C++20 concepts clean up the constraint side of this. Instead of requiring inheritance from a CRTP base, you express the interface as a concept and let the compiler verify conformance at instantiation:
template <typename T>
concept AnimalInterface = requires(const T& a) {
{ a.speak() } -> std::same_as<void>;
{ a.legs() } -> std::convertible_to<int>;
};
template <AnimalInterface T>
void describe(const T& a) {
a.speak();
}This gives you duck typing with compile-time verification and better error messages than raw SFINAE. No base class required. C++23 goes further with deducing this (P0847), which lets you write CRTP-style mixin code without the static_cast boilerplate, and without the derived class needing to name the base explicitly.
For closed type sets, std::variant combined with std::visit is now the preferred idiom. State machines, AST node types, and message discriminants fit this model well:
using AnyAnimal = std::variant<Dog, Cat, Snake>;
std::vector<AnyAnimal> zoo;
zoo.emplace_back(Dog{});
zoo.emplace_back(Cat{});
for (const auto& a : zoo) {
std::visit([](const auto& animal) { animal.speak(); }, a);
}The variant stores objects by value: no heap allocation, no pointer indirection, cache-friendly iteration. The dispatch uses a small integer discriminant rather than a vtable. For two to four types with a predictable distribution, this is consistently faster than virtual dispatch, and the compiler can inline each visitor branch.
The Data Layout Multiplier
One dimension that dispatch mechanism benchmarks systematically understate is data layout. A vector<Base*> is a contiguous array of pointers to objects scattered across the heap, each of which may pull its vtable from a different cache line. A vector<Derived> or vector<AnyAnimal> is a contiguous array of values.
Björn Fahller’s benchmarks from CppCon 2021 illustrate this concretely: a polymorphic pointer array with four types in random order achieved about 1 GB/s throughput for a simple per-element computation. The same computation over a std::variant array achieved 4 GB/s. A homogeneous array with no polymorphism at all achieved 12 GB/s. The difference between the pointer-based and variant approaches is mostly layout, not dispatch mechanism.

» **Given records**
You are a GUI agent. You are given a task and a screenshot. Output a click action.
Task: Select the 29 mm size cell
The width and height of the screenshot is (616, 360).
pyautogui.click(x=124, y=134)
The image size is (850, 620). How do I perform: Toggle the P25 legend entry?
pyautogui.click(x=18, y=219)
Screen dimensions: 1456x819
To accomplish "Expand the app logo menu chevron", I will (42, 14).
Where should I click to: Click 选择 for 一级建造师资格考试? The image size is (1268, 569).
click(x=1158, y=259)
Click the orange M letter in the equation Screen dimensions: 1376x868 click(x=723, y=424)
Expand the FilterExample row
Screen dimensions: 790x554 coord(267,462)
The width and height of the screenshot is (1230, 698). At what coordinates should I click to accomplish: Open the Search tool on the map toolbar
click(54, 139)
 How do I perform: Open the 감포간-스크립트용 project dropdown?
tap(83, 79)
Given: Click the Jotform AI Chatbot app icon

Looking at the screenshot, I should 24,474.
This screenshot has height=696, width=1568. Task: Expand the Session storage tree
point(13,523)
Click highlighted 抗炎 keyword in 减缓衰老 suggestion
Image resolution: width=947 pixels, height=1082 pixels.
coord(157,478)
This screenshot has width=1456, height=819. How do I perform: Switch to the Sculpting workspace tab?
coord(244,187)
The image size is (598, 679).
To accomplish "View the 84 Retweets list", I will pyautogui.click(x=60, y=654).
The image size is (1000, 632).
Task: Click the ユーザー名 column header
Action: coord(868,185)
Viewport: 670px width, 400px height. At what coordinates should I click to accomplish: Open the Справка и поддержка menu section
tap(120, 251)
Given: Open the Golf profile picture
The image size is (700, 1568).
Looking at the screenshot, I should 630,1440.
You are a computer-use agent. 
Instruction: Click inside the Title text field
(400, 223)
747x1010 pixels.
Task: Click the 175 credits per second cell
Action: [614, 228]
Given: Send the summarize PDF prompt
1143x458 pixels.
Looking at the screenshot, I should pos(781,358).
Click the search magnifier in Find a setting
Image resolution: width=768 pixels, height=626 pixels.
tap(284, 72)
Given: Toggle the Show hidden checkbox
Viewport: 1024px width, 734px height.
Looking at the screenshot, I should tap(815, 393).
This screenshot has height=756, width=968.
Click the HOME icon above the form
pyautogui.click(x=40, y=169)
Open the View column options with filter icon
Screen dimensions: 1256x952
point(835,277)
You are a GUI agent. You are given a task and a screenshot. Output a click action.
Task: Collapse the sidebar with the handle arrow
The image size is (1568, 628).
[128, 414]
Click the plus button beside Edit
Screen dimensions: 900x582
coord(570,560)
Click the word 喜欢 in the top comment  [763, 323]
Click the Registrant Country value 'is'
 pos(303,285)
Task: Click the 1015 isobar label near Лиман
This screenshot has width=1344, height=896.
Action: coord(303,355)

» **Short exercise 1**
Reproduce the records from the line with "This screenshot has width=1456, height=819." up to and including the line with "Looking at the screenshot, I should 630,1440.", substituting "Modeling" for "Sculpting" and leaving everything else unchanged.
» **Short exercise 2**
Continue the passage on C++ dispatch techniques and data layout from the point where it stops.

» **Task answer 1**
This screenshot has width=1456, height=819. How do I perform: Switch to the Modeling workspace tab?
coord(244,187)
The image size is (598, 679).
To accomplish "View the 84 Retweets list", I will pyautogui.click(x=60, y=654).
The image size is (1000, 632).
Task: Click the ユーザー名 column header
Action: coord(868,185)
Viewport: 670px width, 400px height. At what coordinates should I click to accomplish: Open the Справка и поддержка menu section
tap(120, 251)
Given: Open the Golf profile picture
The image size is (700, 1568).
Looking at the screenshot, I should 630,1440.

» **Task answer 2**
This is why data-oriented design converges with static polymorphism in performance-critical code. Separating by type before processing, using value semantics, and avoiding pointer indirection through heterogeneous hierarchies compound to produce improvements that no dispatch optimization alone can match.
Choosing the Right Tool
Virtual dispatch remains the right choice for genuinely open extension points: plugin systems, cross-library interfaces, anything where the set of concrete types is not known at compile time. Marking leaf classes final is a low-effort improvement with no design cost.
CRTP and concepts suit library-level abstractions where you own all the types and want zero overhead with strong interface contracts. The C++23 deducing-this feature reduces the boilerplate cost of both.
std::variant fits closed algebraic type sets where you want value semantics and exhaustive dispatch. It performs well, integrates with standard pattern matching idioms, and communicates the closed-world assumption clearly to the reader.
The decision is rarely about virtual versus non-virtual in isolation. It is about what the compiler can see, what the data layout looks like, and whether the dispatch happens inside a loop that needs to vectorize. Devirtualization is what you get for free when the answer is clear to the compiler; static polymorphism is what you build when you want to guarantee it.